TASK ITEM —
Determine how many lines in the listing contain the string "column"; respond with the number alone.

THE INPUT —
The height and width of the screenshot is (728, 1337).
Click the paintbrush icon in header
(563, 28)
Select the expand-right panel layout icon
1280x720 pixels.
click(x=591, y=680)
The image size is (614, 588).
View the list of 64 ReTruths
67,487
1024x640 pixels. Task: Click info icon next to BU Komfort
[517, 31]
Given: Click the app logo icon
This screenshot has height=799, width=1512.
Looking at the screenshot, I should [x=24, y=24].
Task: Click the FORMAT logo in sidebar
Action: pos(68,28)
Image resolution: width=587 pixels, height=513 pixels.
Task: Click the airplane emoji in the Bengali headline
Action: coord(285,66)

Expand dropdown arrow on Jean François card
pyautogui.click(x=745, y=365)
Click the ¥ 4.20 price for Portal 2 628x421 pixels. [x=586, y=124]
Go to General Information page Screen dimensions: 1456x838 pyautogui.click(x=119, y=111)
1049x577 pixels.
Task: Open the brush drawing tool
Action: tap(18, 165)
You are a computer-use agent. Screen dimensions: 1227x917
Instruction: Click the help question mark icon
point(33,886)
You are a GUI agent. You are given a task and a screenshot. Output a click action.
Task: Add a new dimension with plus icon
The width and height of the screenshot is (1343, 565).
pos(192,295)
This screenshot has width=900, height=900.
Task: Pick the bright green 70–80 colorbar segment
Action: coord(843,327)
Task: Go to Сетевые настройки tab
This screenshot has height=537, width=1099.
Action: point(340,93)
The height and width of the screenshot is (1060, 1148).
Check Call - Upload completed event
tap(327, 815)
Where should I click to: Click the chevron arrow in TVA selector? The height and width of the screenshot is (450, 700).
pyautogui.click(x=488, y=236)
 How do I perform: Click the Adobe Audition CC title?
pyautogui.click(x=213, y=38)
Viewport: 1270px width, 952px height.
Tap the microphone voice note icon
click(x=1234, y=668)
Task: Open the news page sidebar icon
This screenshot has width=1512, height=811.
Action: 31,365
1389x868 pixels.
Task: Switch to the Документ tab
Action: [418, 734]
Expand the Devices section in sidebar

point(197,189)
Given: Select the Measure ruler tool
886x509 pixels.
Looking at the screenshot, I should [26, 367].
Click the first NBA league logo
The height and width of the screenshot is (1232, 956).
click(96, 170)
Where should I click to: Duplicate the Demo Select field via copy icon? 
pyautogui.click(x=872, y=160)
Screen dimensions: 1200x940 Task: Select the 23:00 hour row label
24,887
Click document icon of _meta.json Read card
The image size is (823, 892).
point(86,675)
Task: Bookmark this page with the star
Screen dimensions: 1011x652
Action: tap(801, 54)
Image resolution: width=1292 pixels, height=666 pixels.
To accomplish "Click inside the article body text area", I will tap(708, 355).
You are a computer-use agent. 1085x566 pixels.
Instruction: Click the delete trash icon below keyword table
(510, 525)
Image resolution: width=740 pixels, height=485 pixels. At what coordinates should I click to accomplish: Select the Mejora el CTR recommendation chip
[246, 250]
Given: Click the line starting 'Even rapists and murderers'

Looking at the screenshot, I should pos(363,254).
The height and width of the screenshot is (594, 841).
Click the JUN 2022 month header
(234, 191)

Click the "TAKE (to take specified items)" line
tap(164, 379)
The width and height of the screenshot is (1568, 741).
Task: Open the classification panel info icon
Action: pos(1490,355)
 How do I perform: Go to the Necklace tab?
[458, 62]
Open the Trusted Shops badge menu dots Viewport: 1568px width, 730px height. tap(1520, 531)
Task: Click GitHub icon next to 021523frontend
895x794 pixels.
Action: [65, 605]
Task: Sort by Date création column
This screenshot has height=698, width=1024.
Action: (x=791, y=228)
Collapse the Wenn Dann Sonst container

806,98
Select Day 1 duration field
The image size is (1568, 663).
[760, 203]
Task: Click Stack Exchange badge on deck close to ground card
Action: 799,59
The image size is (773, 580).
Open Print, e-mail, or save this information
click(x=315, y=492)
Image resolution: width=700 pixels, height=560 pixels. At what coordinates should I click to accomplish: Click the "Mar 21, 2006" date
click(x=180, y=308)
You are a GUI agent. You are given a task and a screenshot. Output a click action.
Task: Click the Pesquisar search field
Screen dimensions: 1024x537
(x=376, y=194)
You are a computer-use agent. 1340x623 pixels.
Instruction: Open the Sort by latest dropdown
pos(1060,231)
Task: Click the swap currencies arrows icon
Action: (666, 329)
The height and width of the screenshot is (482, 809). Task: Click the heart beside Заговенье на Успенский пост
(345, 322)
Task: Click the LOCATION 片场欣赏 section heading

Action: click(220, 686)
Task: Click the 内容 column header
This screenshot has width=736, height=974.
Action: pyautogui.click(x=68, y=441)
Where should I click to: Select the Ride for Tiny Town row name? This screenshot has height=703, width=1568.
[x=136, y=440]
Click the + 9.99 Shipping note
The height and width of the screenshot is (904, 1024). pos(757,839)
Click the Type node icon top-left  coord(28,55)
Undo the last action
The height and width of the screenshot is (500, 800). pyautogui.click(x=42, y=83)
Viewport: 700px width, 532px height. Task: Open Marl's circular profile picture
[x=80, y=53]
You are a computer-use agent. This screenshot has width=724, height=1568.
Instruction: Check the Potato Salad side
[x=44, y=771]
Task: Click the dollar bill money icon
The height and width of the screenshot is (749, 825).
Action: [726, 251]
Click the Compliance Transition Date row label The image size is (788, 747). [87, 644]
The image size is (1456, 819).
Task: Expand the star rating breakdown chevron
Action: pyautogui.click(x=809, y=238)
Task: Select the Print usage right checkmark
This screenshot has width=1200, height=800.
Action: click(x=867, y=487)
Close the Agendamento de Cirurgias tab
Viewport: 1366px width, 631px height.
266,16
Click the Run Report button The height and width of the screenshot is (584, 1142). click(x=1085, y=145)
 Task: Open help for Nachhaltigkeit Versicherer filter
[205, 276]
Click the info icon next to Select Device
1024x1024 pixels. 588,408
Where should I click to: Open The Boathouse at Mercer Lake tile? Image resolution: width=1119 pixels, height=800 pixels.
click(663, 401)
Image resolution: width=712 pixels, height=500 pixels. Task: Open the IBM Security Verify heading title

ANSWER AREA —
2